== Records supplied ==
________
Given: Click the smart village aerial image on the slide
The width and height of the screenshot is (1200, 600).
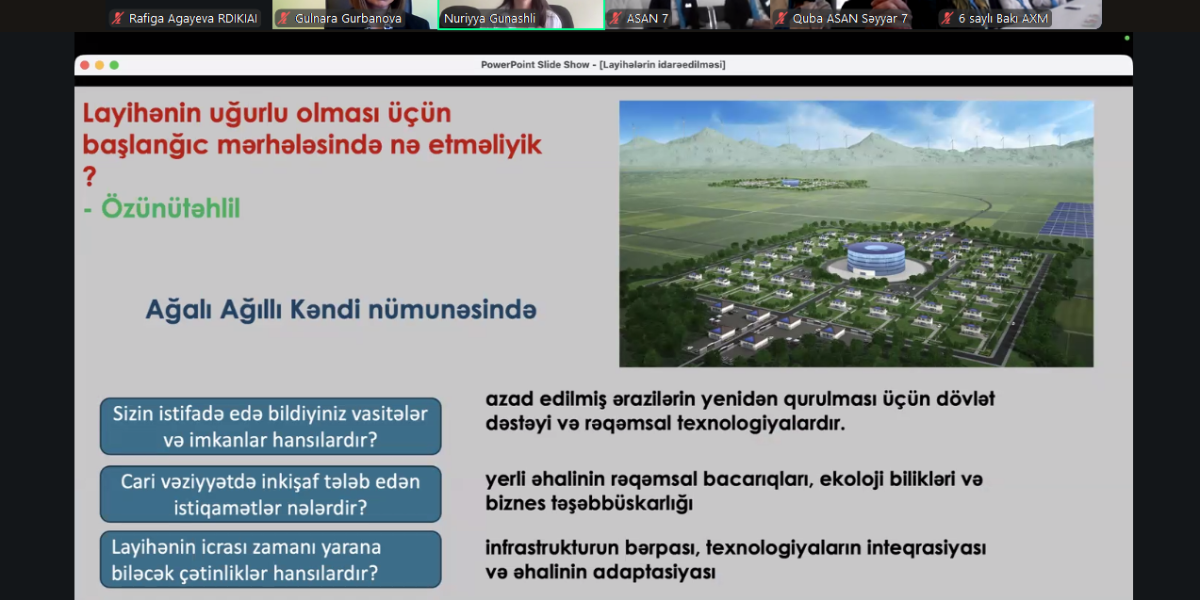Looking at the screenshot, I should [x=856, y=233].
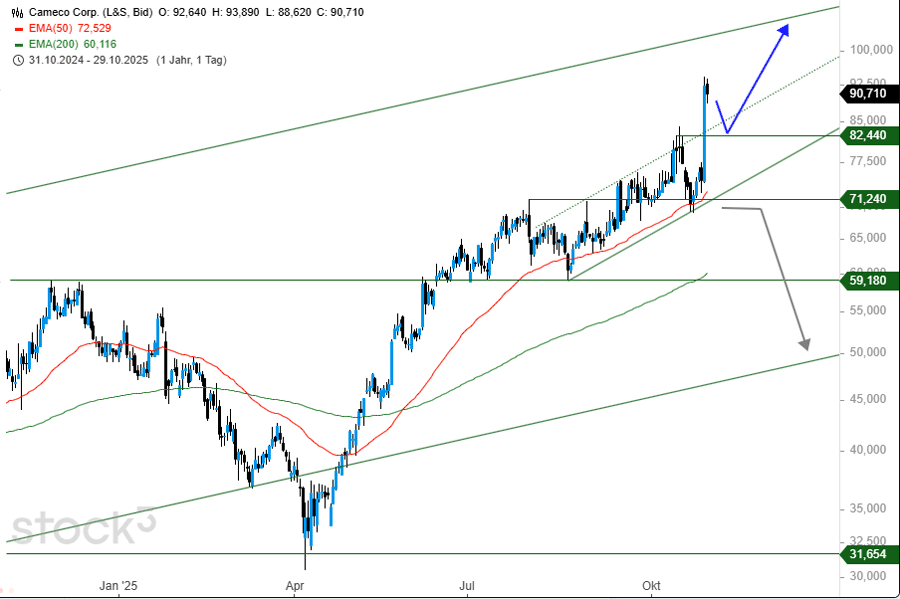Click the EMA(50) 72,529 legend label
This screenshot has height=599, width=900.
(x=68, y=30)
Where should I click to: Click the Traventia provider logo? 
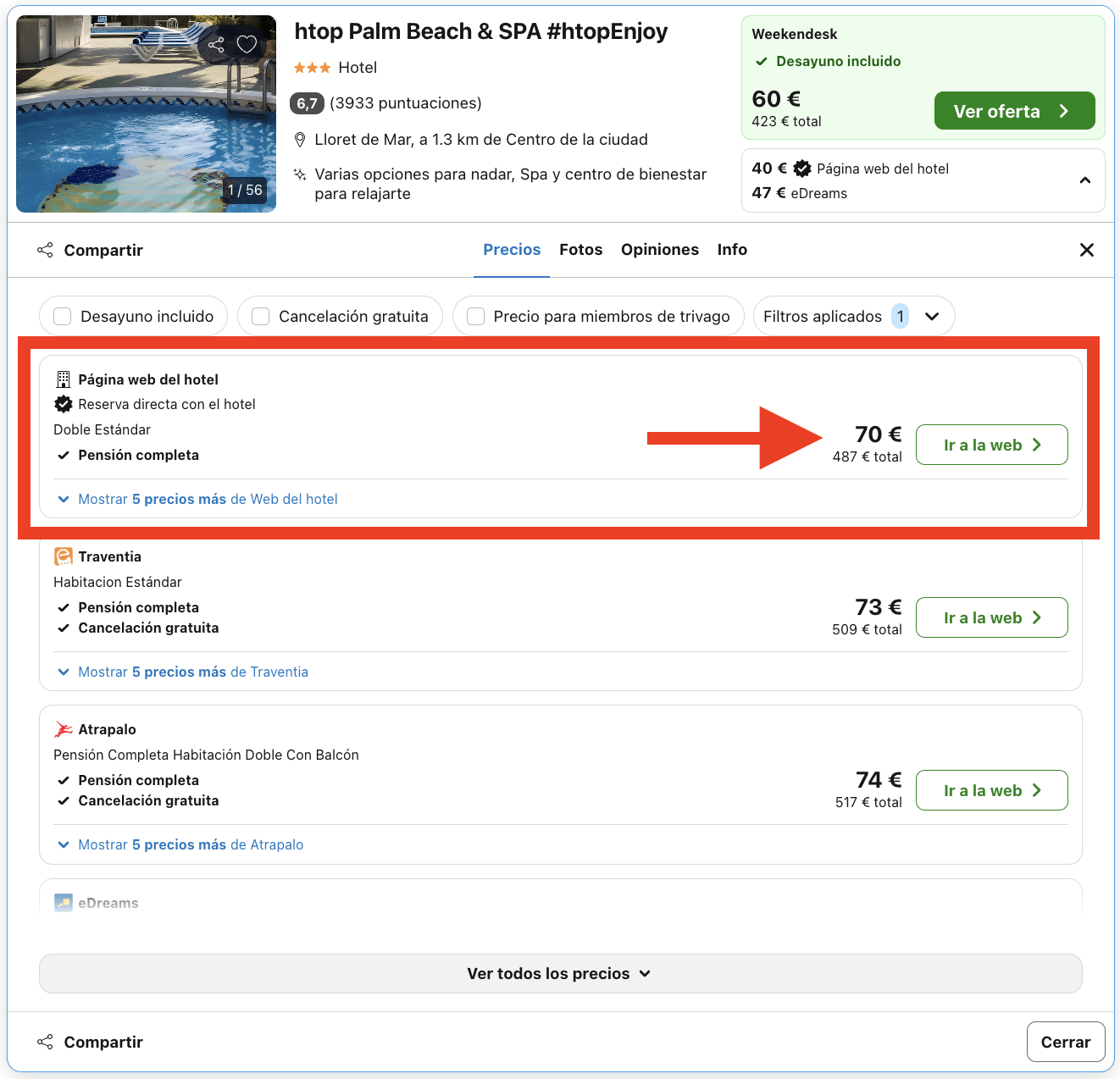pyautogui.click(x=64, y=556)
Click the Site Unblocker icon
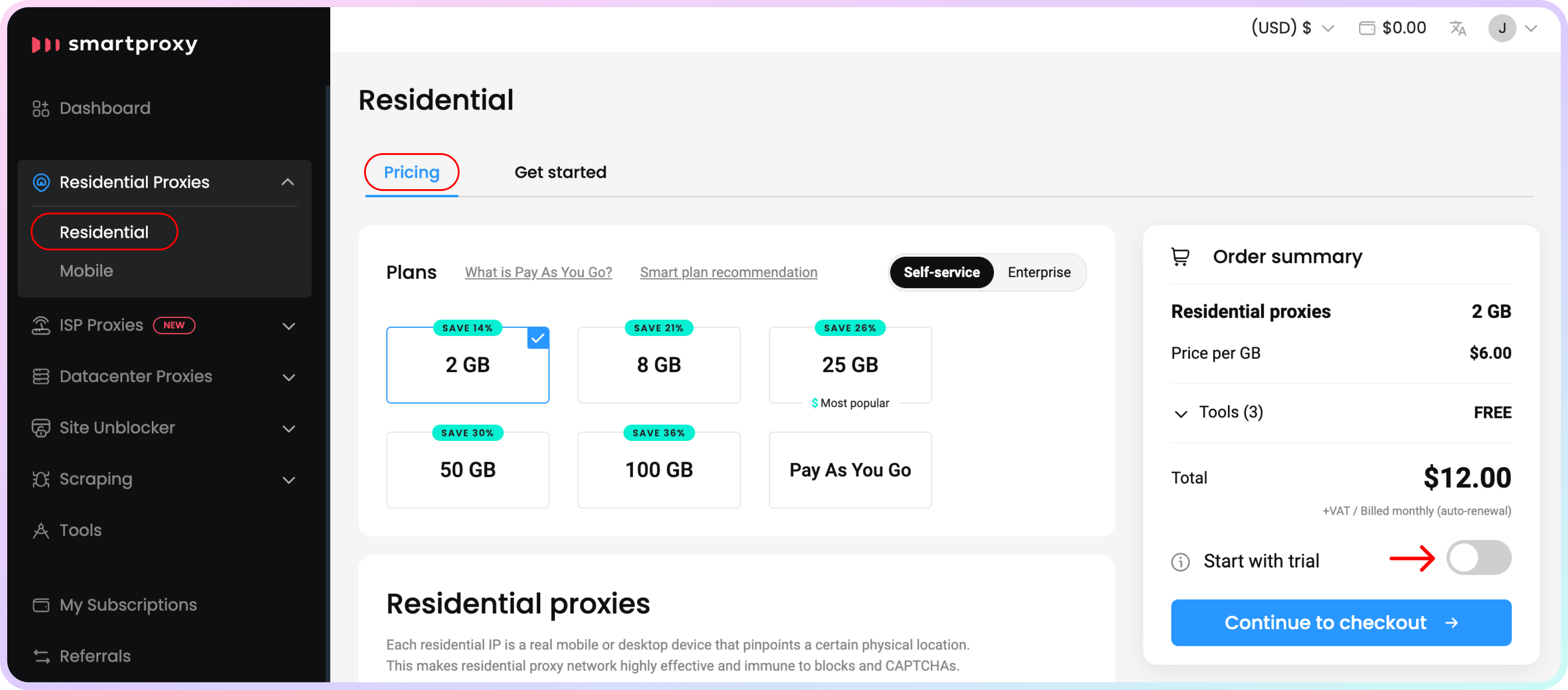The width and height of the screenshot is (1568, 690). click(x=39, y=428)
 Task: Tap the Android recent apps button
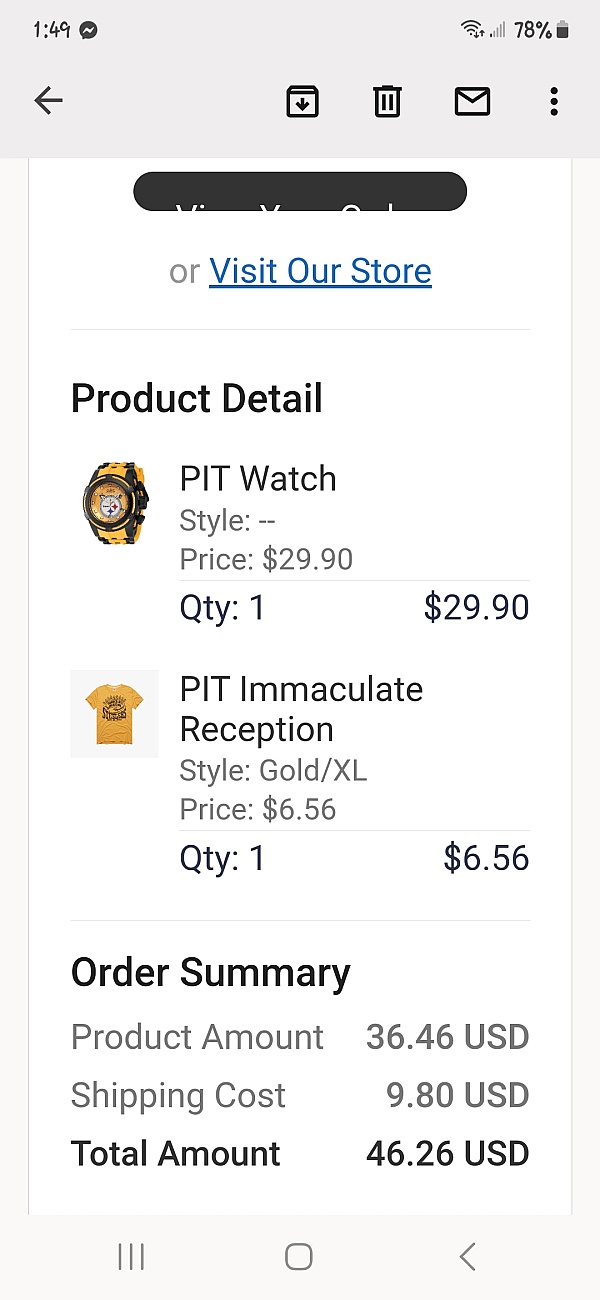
________
Word for word, give again the lines from the line holding "Where should I" through the last line of the material, both included; pictures are not part of the copy.

== Solution ==
Where should I click to: Click the Traventia provider logo? 
pyautogui.click(x=64, y=556)
Click the Site Unblocker icon
The width and height of the screenshot is (1568, 690). click(x=39, y=428)
 Task: Tap the Android recent apps button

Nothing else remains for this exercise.